PROBLEM DETAILS – Which lines in the data below contain the string "Task", with case taken into account? Pick out each of those lines and copy it in full.

RECORDS PROVIDED –
"""
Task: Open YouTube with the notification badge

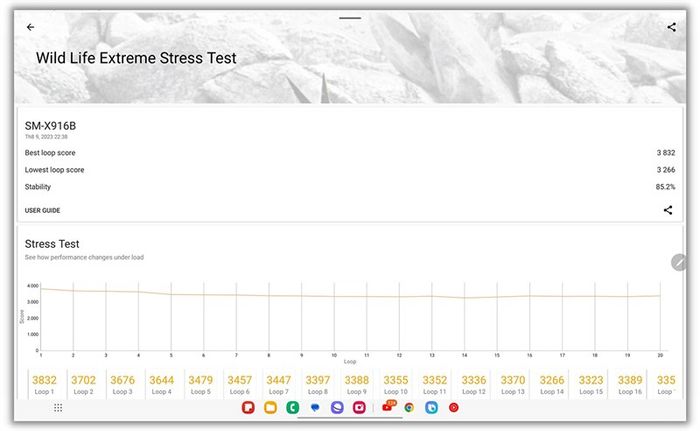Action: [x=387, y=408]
"""
"""
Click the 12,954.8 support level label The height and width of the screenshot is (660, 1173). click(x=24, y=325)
"""
"""
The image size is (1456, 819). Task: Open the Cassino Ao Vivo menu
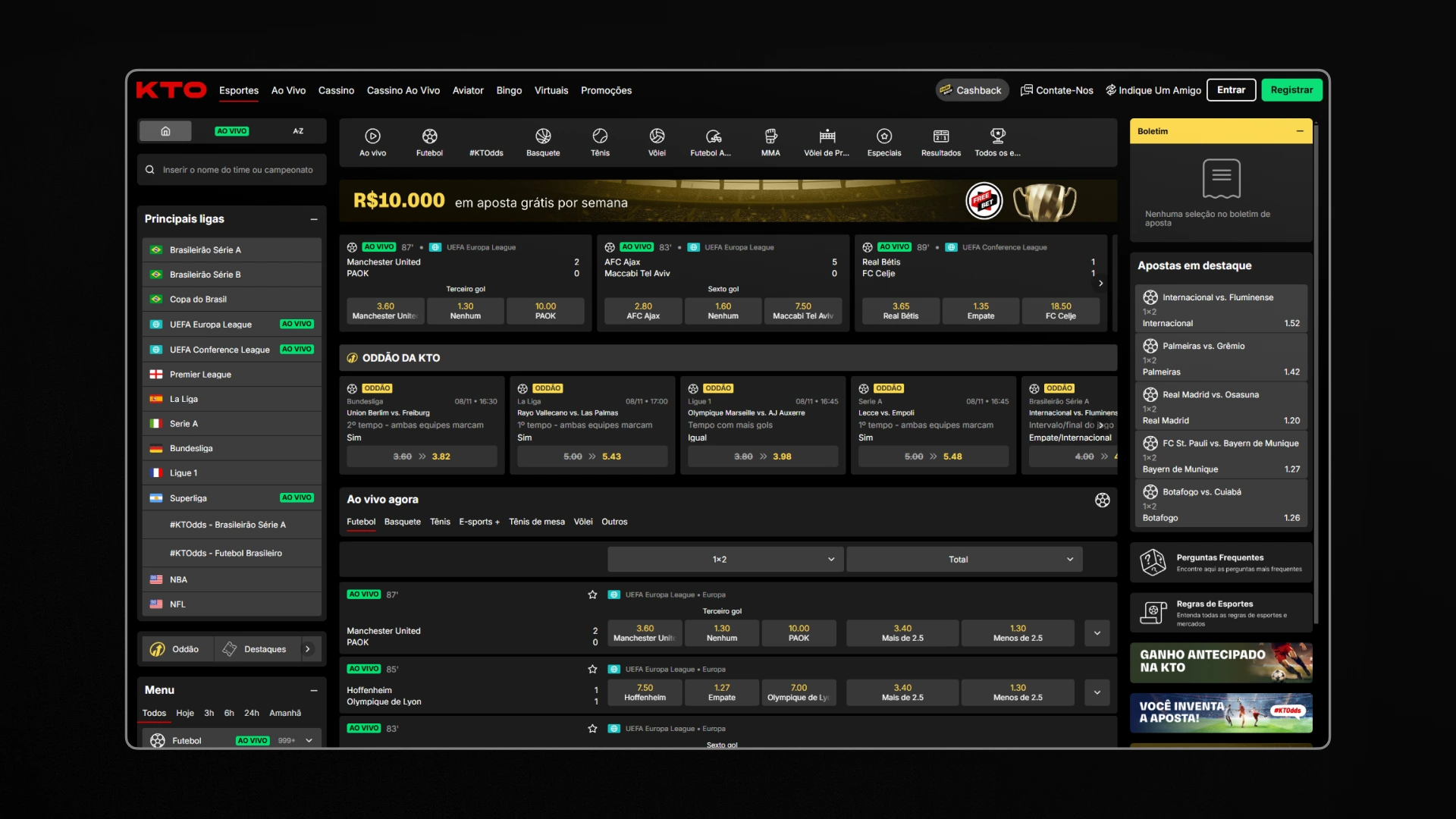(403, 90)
"""
OUTPUT FOR THIS EXERCISE –
Task: Open YouTube with the notification badge
The image size is (1456, 819). Task: Open the Cassino Ao Vivo menu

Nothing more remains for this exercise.